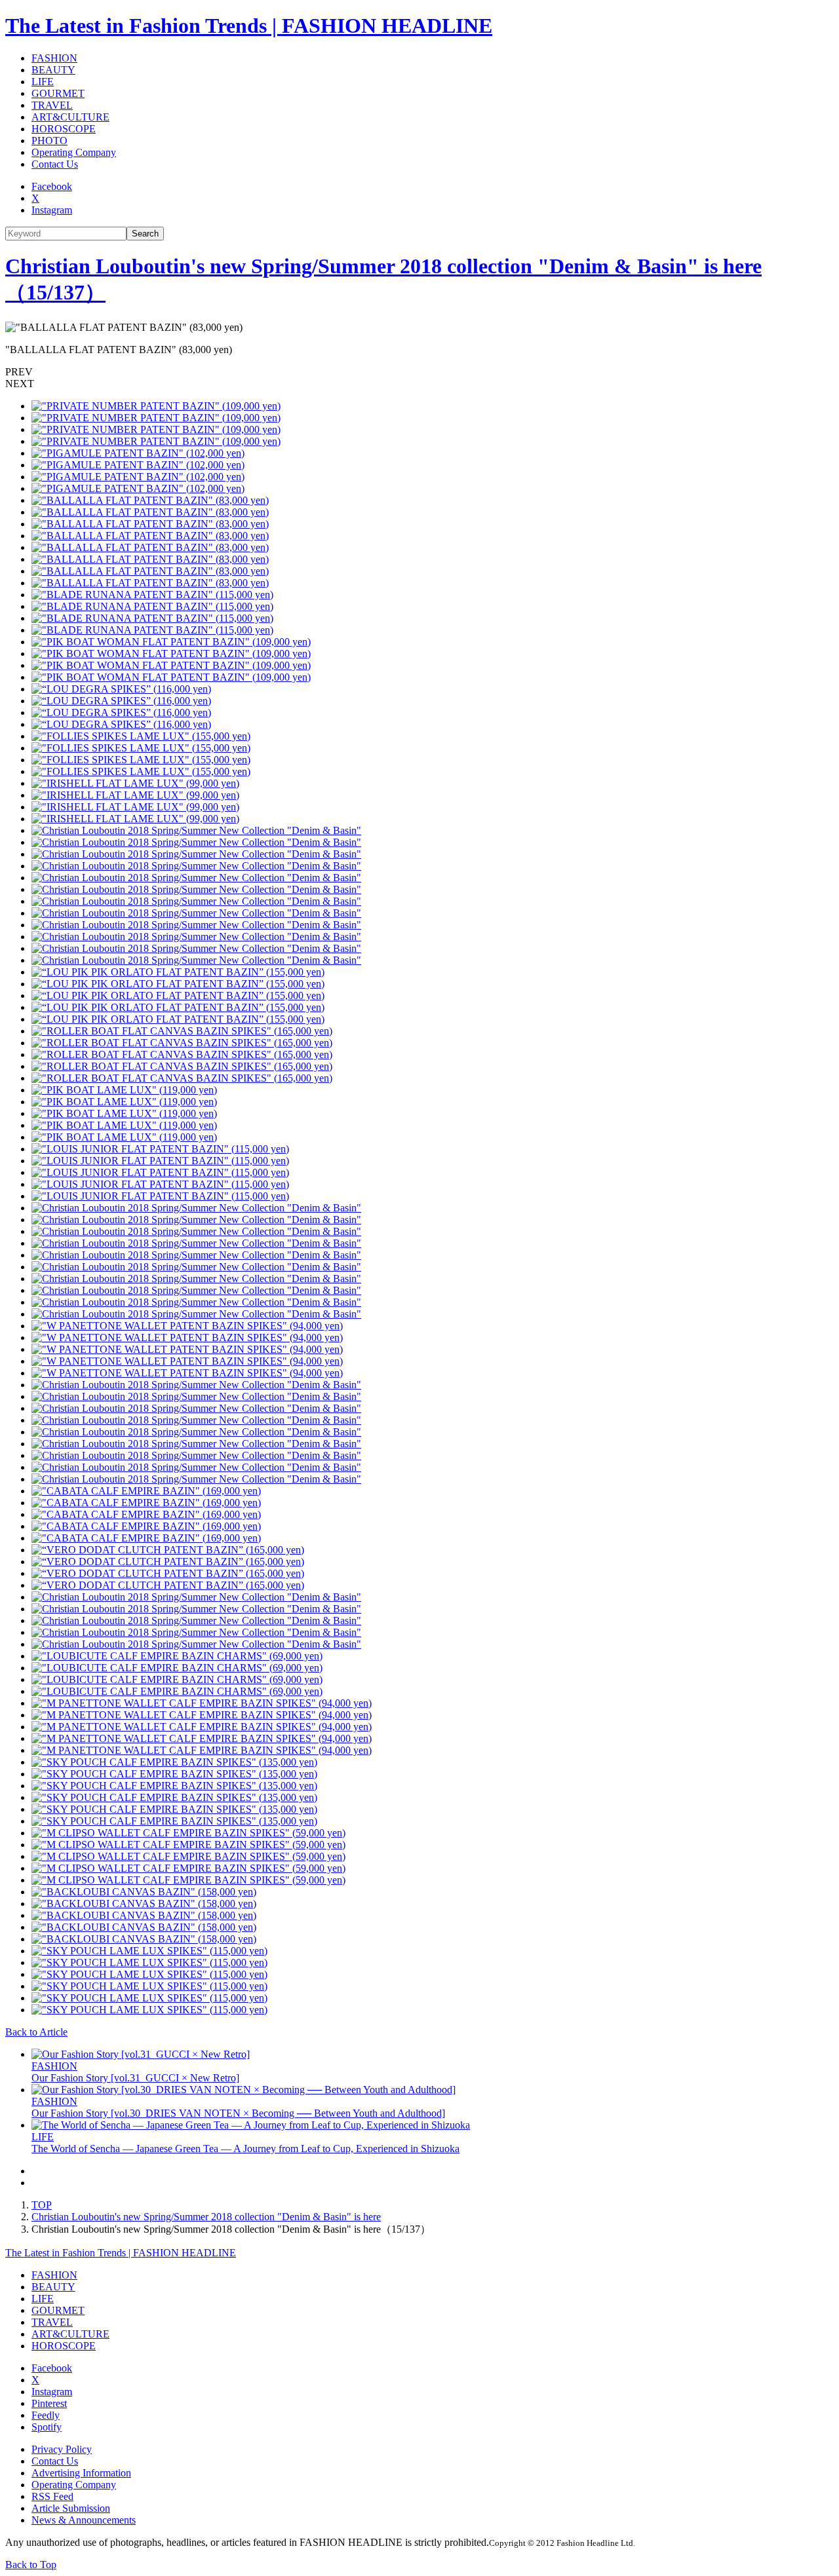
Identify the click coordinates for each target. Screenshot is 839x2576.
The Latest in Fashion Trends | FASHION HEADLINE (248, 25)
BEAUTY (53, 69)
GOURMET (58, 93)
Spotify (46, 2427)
------
* [About this exercise]
Would you return exactly, and only, the lines beginning at the one with "The Latest in" and ending at the last line of the listing?

* [Response to this exercise]
The Latest in Fashion Trends | FASHION HEADLINE (248, 25)
BEAUTY (53, 69)
GOURMET (58, 93)
Spotify (46, 2427)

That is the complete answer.